Un affaiblissement depuis 2013

Les partenaires sociaux se sont par la suite montrés dans l’incapacité d’aboutir à des accords ambitieux dans les domaines importants sur lesquels ils ont été sollicités par le gouvernement. Ainsi, appelés en 2013 à négocier pour réformer la formation professionnelle et en accroître la performance, considérée comme insuffisante par de nombreux observateurs et spécialistes, les négociateurs ont abouti à l’ANI du 14 décembre 2013 (signé par CFDT, FO, CGC et CFTC côté salariés et MEDEF et UPA côté employeurs) considéré pour le moins comme très limité. Le contenu de cet ANI fut cependant transposé dans le code du travail par la loi du 5 mars 2014. Appelés par ailleurs à négocier sur le dialogue social et la réforme des Institutions représentatives du personnel (IRP) en 2014, les partenaires sociaux ont abouti à un constat d’échec en janvier 2015 et la loi Rebsamen du 17 août 2015 « relative au dialogue social et à l’emploi » n’a donc pas été basée sur leurs préconisations.

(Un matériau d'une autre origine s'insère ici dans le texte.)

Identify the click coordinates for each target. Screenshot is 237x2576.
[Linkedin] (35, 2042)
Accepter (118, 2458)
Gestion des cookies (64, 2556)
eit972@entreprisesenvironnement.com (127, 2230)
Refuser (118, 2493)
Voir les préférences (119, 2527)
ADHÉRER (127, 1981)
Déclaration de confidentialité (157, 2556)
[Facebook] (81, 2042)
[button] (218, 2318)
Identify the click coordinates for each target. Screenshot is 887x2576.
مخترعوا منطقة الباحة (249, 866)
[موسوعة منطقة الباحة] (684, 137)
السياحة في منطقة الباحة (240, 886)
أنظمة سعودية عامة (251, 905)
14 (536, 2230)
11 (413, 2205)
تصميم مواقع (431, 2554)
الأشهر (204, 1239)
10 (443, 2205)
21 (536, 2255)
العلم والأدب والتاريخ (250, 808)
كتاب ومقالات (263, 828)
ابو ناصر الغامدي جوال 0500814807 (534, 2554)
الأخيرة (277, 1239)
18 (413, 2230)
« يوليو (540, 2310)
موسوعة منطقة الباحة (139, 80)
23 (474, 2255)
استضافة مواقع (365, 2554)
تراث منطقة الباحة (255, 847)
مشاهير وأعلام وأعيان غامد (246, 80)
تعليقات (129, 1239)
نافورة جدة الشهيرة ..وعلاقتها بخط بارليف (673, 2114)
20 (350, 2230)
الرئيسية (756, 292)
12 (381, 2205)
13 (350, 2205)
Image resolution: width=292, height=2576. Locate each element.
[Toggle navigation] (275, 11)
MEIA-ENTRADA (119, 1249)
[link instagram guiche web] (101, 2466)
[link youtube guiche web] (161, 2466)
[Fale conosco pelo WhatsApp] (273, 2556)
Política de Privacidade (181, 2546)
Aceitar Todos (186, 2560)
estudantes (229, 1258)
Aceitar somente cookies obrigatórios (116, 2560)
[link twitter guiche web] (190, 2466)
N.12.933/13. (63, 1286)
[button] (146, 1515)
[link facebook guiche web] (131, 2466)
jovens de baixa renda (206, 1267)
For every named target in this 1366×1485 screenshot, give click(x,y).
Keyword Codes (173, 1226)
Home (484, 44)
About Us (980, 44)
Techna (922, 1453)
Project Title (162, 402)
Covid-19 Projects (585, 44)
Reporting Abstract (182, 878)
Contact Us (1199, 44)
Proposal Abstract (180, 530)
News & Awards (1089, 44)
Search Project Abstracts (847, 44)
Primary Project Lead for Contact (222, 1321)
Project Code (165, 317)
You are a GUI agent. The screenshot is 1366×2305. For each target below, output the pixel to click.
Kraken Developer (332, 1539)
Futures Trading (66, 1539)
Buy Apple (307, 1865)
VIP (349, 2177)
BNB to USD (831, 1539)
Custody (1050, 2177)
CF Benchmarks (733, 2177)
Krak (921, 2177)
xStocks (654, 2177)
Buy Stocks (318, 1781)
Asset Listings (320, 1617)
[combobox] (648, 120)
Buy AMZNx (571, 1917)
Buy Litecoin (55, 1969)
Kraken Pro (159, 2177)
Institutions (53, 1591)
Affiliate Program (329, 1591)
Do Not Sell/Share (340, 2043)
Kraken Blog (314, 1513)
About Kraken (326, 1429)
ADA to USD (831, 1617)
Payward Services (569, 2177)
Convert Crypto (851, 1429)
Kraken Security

Suite à cela, la CGT, encore à l’époque le plus important syndicat de salariés en France, a refusé de participer aux grandes conférences sociales. C’est donc sans la base d’un ANI ni même de préconisations des partenaires sociaux qu’a été conçue la loi El Kohmri du 8 août 2016. Par la suite, le gouvernement issu des élections de 2017 n’a pas cherché réellement à s’appuyer sur des préconisations des partenaires sociaux pour élaborer les textes des Ordonnances du 17 janvier 2017 et de la loi Pénicaud du 29 mars 2018.

Pourtant, appelés à négocier dans le domaine de la formation professionnelle, les partenaires sociaux ont abouti à l’ANI du 22 février 2018 (signé côté salariés par CFDT, CGC et CFTC et côté employeurs par Medef, CPME et U2P). Mais ce dernier a été considéré comme trop peu ambitieux par le gouvernement qui a de ce fait pris la main, par la loi « avenir professionnel » du 5 septembre 2018. Ensuite, dans le domaine de l’assurance chômage, les partenaires sociaux ne sont même pas parvenus à conclure un ANI et le gouvernement a agi seul, par le décret du 26 juillet 2019.

On peut voir plusieurs raisons à l’affaiblissement de la négociation interprofessionnelle. Tout d’abord, l’émiettement syndical et la politisation des acteurs, extrême à ce niveau national, ce qui radicalise les positions. Cette politisation s’est accélérée du côté des syndicats de salariés par la radicalisation croissante des positions de la CGT et à degré moindre de FO, sans doute amplifiée par les scandales et difficultés internes connues sur les dernières années dans ces deux confédérations. Pour la CGT, la radicalisation a pu aussi être alimentée par la déception de s’être fait détrôner par la CFDT de la position de 1er syndicat de France. La dérive idéologique étonnante de la CGC est également à signaler. Elle aboutit à une « gauchisation » de ses positions et à l’abandon d’un positionnement traditionnel réformateur, ce qui a contribué aussi à l’affaiblissement de la négociation interprofessionnelle.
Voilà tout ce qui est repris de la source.